This Sunday brings the church year to a close. It is roughly the equivalent of New Year's Eve, the end of the preceding year. The liturgical church year is independent of the calendar year most of us utilize because it is focused on the life of Christ and the activity of the church and divides the year into seasons that mirror aspects of both.
We might imagine viewing this church year through the lens of a camera. Advent, the four weeks prior to Christmas, is the like the family photo album, with all of us gathered and preparing to celebrate the birth of Christ. Advent begins shortly, Dec. 3.
During Christmastide and Epiphany, the seasons following Christmas Day, the lens is trained on the early life and work of Jesus. Then comes Lent, in late winter, and the lens zooms in for a tight focus on Jesus and his journey to the cross.
The season of Easter follows, celebrating the resurrection of Christ and his post-resurrection appearances to his disciples.
Easter is followed by Pentecost, which occupies the bulk of the year, and which runs from Pentecost Sunday, which often falls in May, through the end of the church year in late November. This is the longest season of the church year, and it extends throughout the late spring, all of summer, and early autumn.
This season, as seen through a camera, utilizes a wide-angle lens, and is a time of broad focus on the life and work of Jesus and on the discipleship of the church. The church year comes to an end with Christ the King Sunday, falling this year on Nov. 26.

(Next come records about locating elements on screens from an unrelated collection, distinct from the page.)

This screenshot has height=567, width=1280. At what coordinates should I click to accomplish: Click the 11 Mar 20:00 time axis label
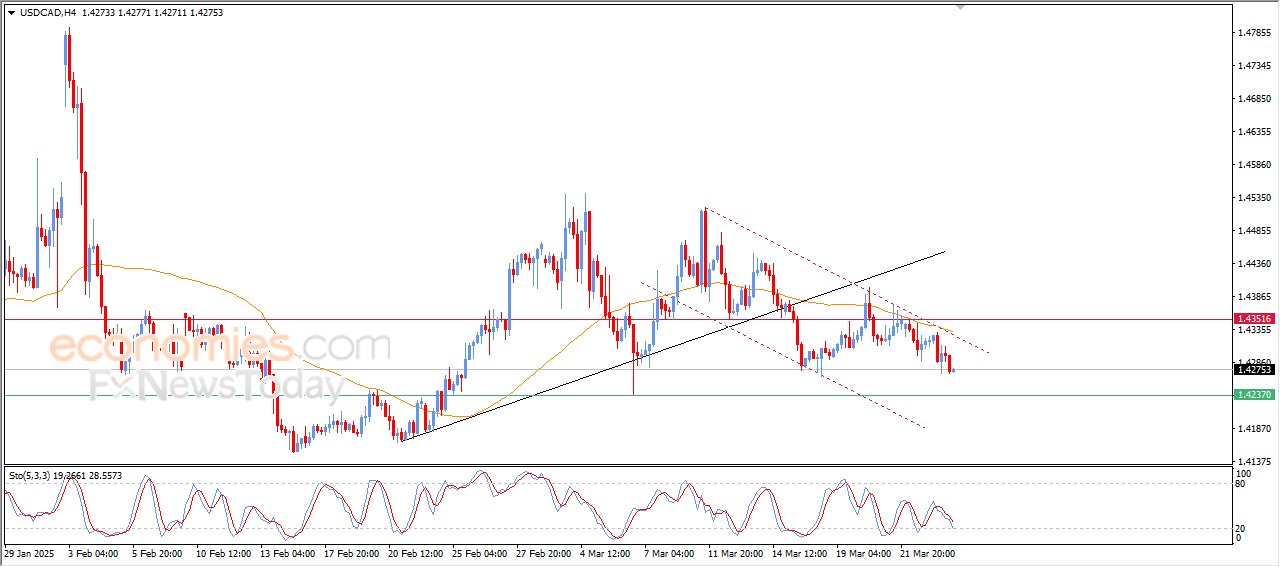(735, 552)
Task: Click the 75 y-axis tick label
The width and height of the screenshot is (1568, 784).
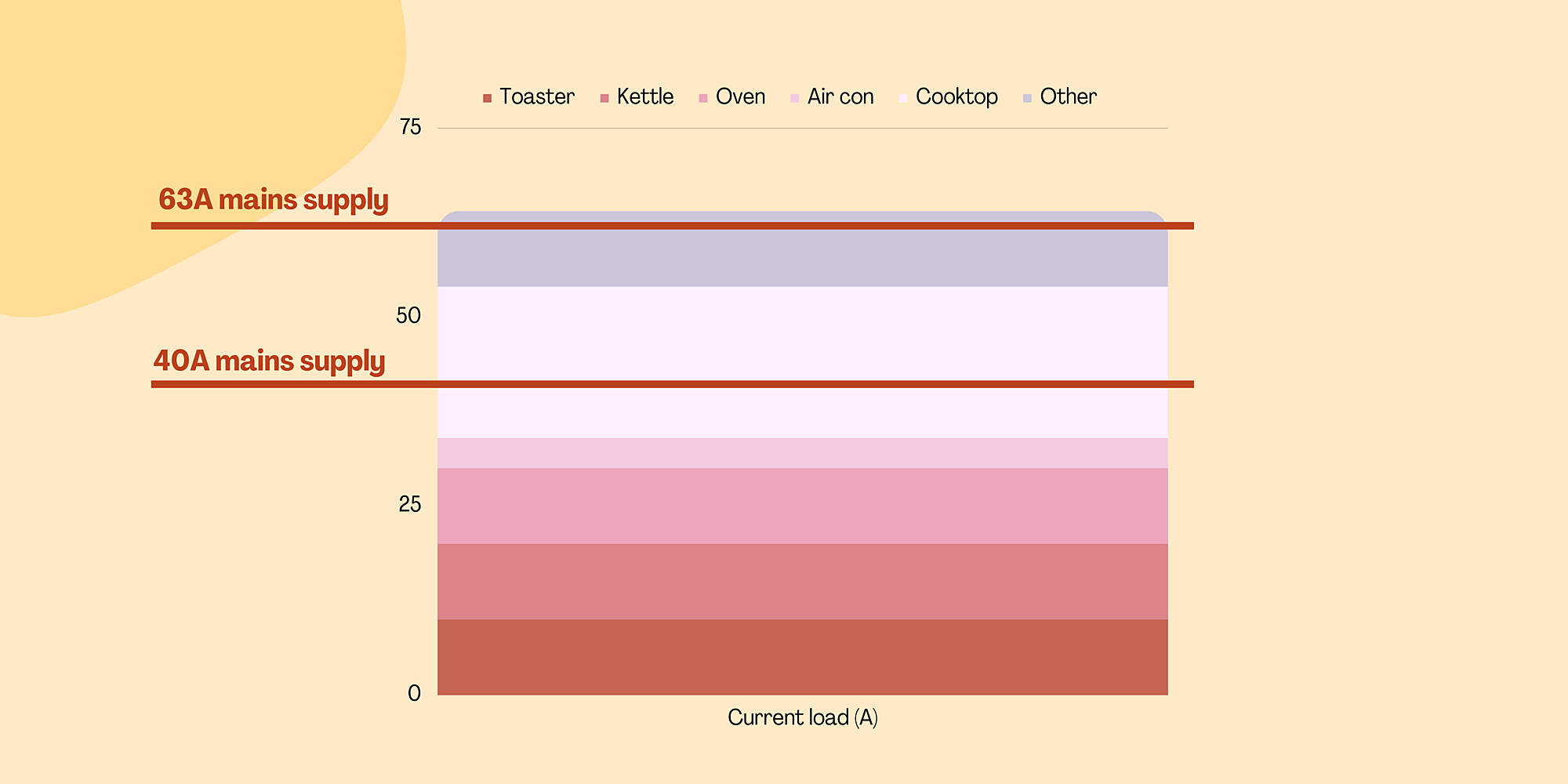Action: [x=410, y=127]
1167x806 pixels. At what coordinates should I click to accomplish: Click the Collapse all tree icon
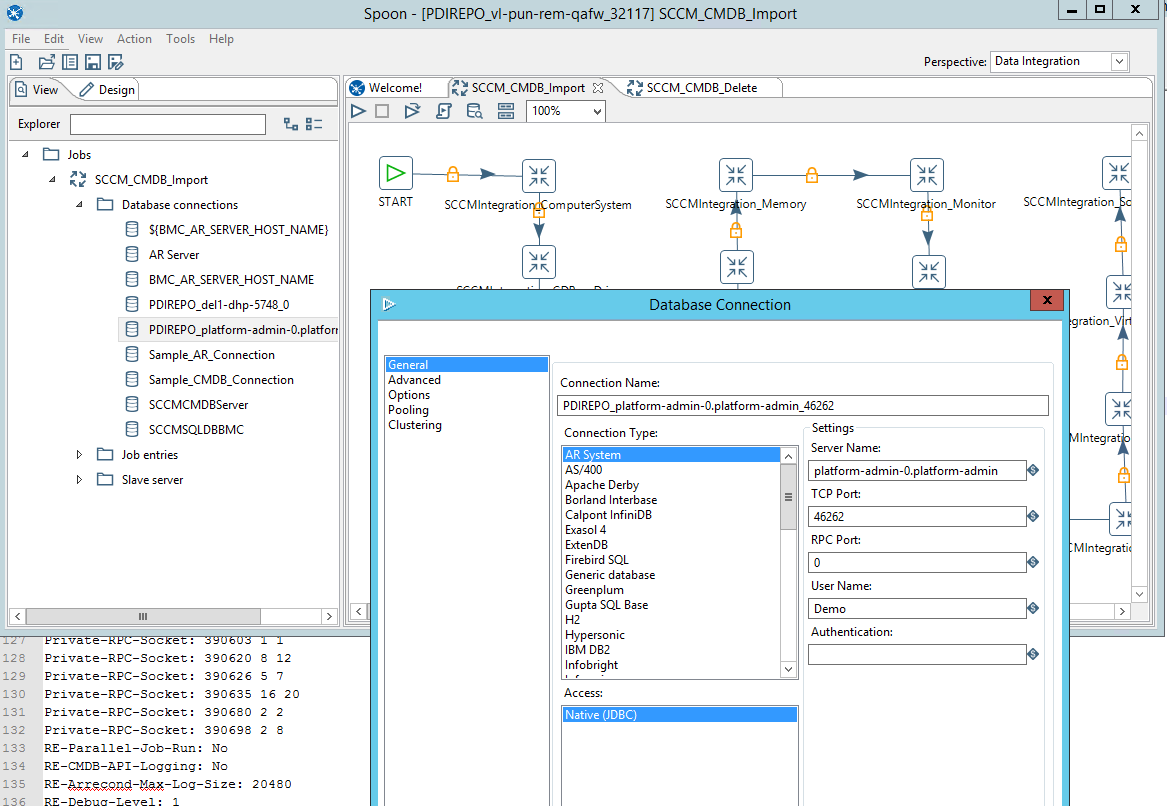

Christ the King Sunday is in many ways a paradox. The Scripture lessons assigned for this day lift up Christ's reign and often look forward to the end times, when God's rule triumphs. In some ways, this seems a most appropriate way to end the church year: on a note of victory.
But the paradox comes in when we consider that Christ never once claimed to be king. He spoke of himself in any number of other ways: as shepherd, as the son of man, as the mother hen, as the light of the world. But never does Christ call himself a king.
In fact, in one Gospel story, he rejects the title of "king" when the crowd wants to make him king by popular acclaim.
Furthermore, if Christ is a king, he is a king unlike any other. He rules through love rather than force.
His crown? It was made of thorns, rather than gold.
His throne? He was lifted up on a cross, not an elegant chair of state.
All of which means that Christ redefines what it means to be a king. It is not to wield power for the sake of one's self, but rather to empower one to serve others humbly and without fanfare, and to demonstrate authority through self-sacrifice rather than self-promotion. Christ the King Sunday expresses a very different understanding of power and authority than that which our culture does.
This means that the church year comes to an end not so much on a note of noisy victory, like New Year's Eve fireworks, perhaps, but rather with a quiet invitation to servanthood, like Christ kneeling to wash his disciple's feet at the Last Supper.
The church year closes not with a bang, but with an appeal — an appeal for our willing hearts and hands to serve others as Christ does, and in doing so, to serve our Lord and king.